- Born: August 5, 1941 (age 83) Algiers, Algeria
- Genres: Library music, electronic, pop, disco, funk
- Occupation(s): Keyboardist, composer, producer
- Instrument(s): Keyboards, synthesizer
- Years active: 1950s–present

= Mat Camison =

French keyboardist and electronic musician

Mathias Camison (born 5 August 1941) is a French keyboardist and electronic musician, responsible for many library and pop recordings, especially during the 1970s.

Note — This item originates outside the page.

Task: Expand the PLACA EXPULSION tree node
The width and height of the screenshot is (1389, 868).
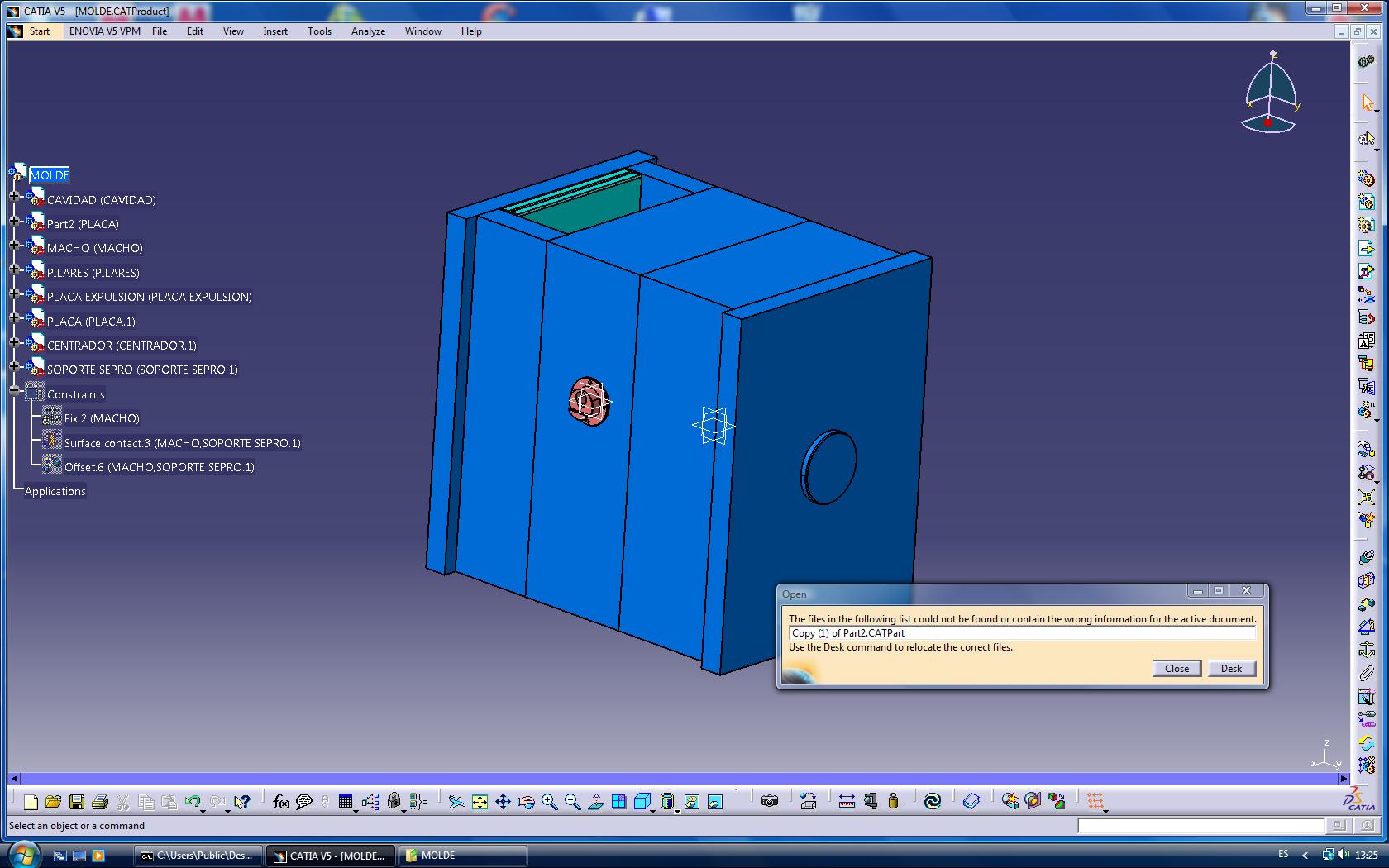Action: coord(14,293)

Born in Algiers, Algeria, Camison moved to France in 1955 and in the late 1950s formed his first group, Les Français, with Jacky Rault on drums and Jacky Hythier on bass, later joined by guitarist Ted Tunnicliffe of the Krewkats, recently arrived from Germany. The group backed many of the leading French pop musicians of the time, primarily France Gall at the start of her career, and recorded two EPs for Columbia Records in 1964, one featuring the Lead Belly song "Goodnight Irene" and the second comprising instrumentals including Camison's composition "Suspenses".

He became a leading session musician in Paris. In 1972, he recorded a version of the instrumental "Popcorn", under the name Mister K - The Synthesiser, and also an album, Pop-Arp. The following year, he fronted the group The Peppers, who had an international hit with the single "Pepper Box". The composition of the song was credited to "Arpadys", a pseudonym used by Camison with his writing partner, drummer Pierre-Alain Dahan. Camison and Dahan were responsible for much French instrumental and library music of the period for the Tele Music label, and for the disco / funk single "Please Love Me Again" / "West Coast Drive” credited to V.I.P. Connection.

Camison also continued as a session musician working with such recording artists as Nino Ferrer, Richard Anthony, Serge Lama, Claude François, Dalida, and Sheila. In the mid-1970s, he formed the disco studio group Résonance with singer and composer Pierre Bachelet. He has also written extensively for film and theatre productions.